Record list:
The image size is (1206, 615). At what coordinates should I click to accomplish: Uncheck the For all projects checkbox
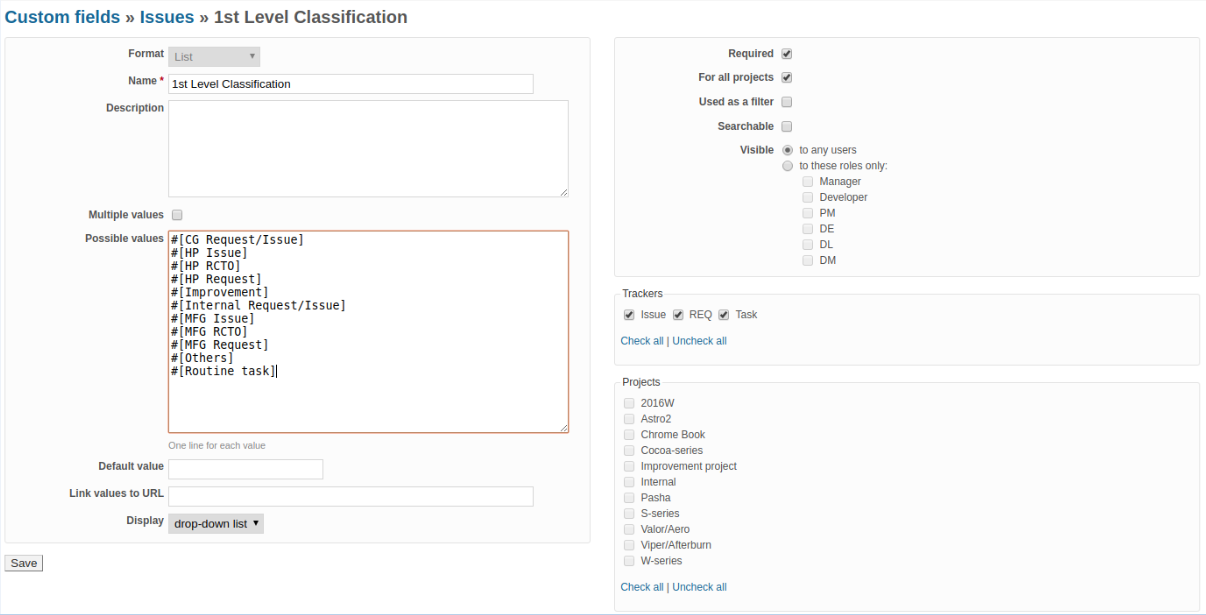point(787,77)
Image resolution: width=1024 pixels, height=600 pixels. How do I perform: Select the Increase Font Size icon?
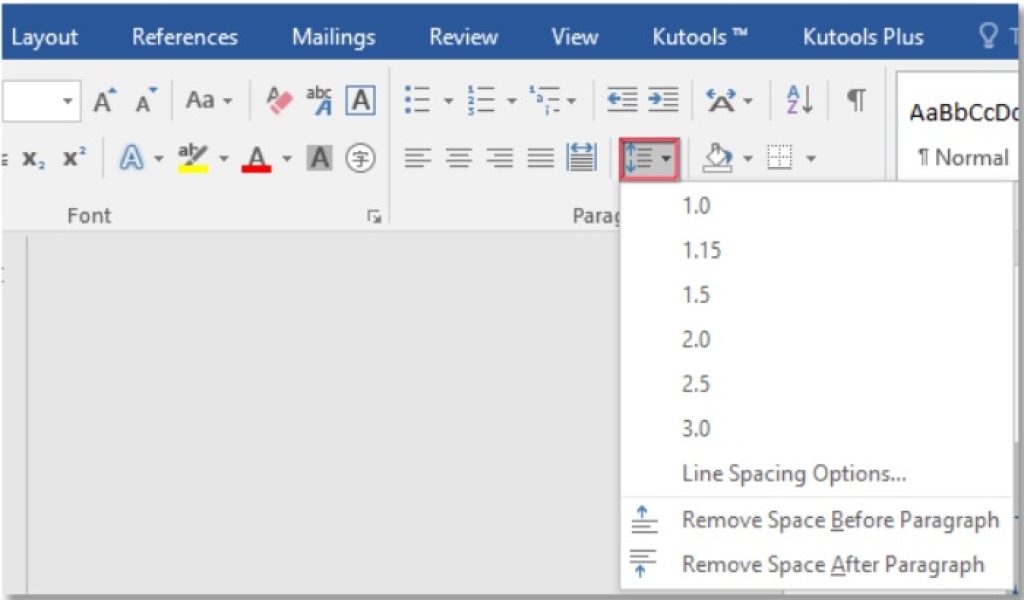tap(102, 100)
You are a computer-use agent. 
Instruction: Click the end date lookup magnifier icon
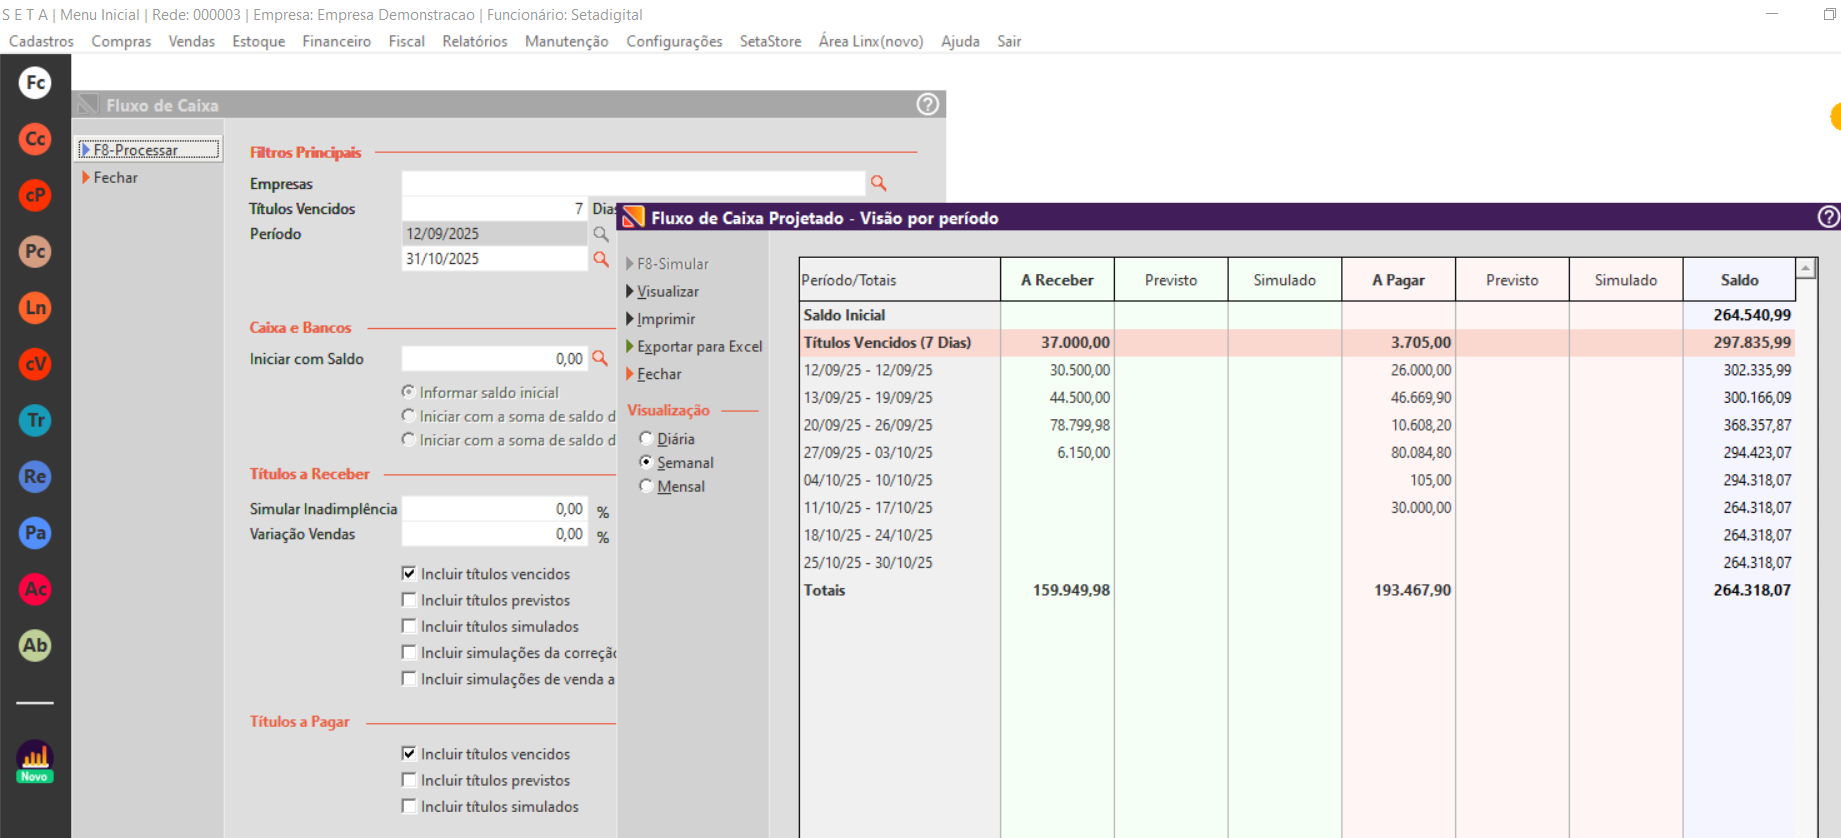click(601, 259)
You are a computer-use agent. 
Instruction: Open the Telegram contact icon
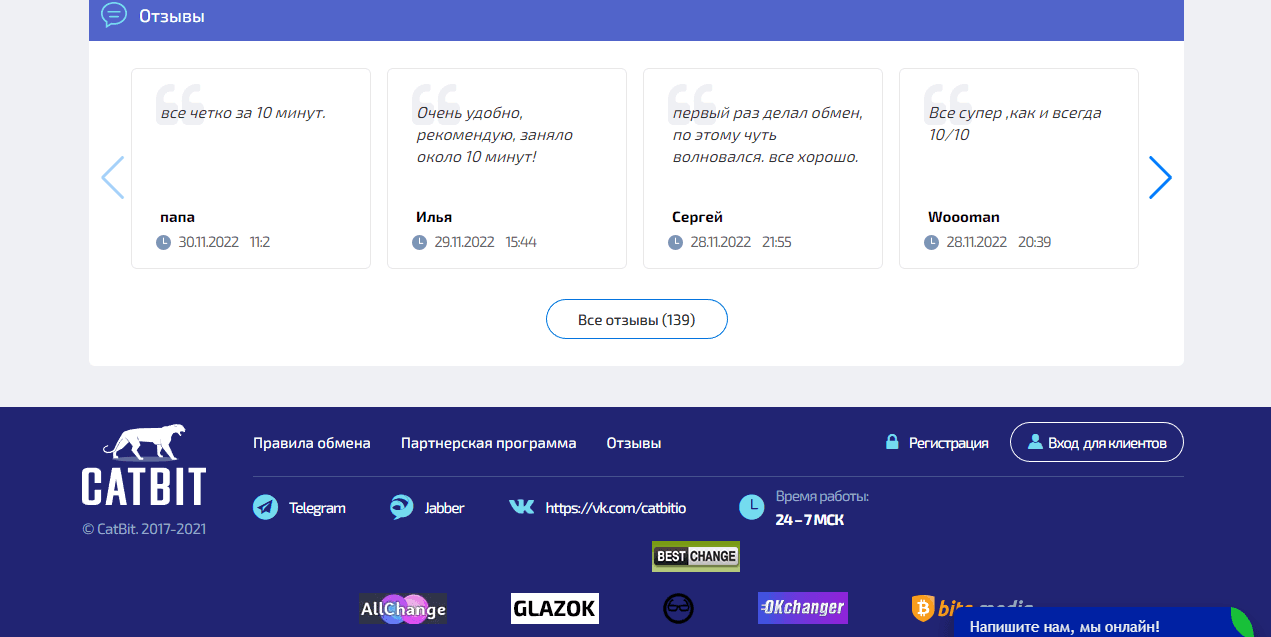click(263, 507)
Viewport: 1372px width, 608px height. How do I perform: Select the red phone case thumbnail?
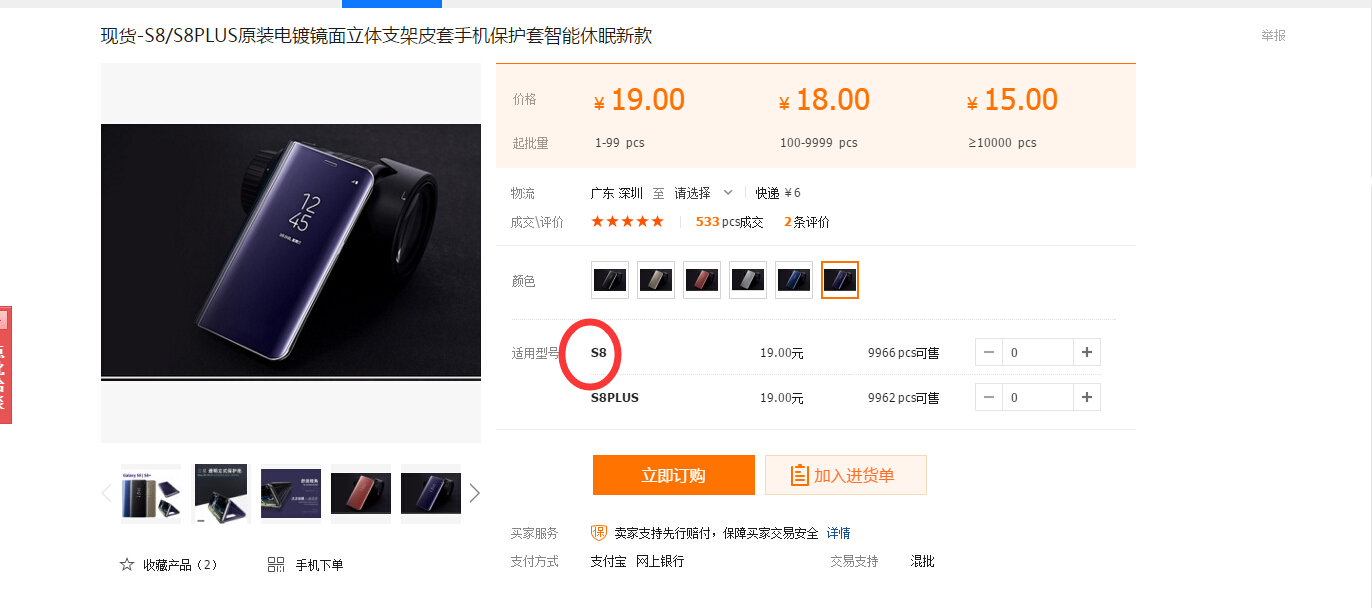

Directions: Turn every line of the listing into a JSON list of strings, one string per line, skipping blank lines. Leave the pictures out.

Exercise solution:
[
  "The image size is (1206, 615). At what coordinates should I click to accomplish: Uncheck the For all projects checkbox",
  "point(787,77)",
  "Image resolution: width=1024 pixels, height=600 pixels. How do I perform: Select the Increase Font Size icon?",
  "tap(102, 100)",
  "You are a computer-use agent. ",
  "Instruction: Click the end date lookup magnifier icon",
  "click(601, 259)",
  "You are a computer-use agent. ",
  "Instruction: Open the Telegram contact icon",
  "click(263, 507)",
  "Viewport: 1372px width, 608px height. How do I perform: Select the red phone case thumbnail?"
]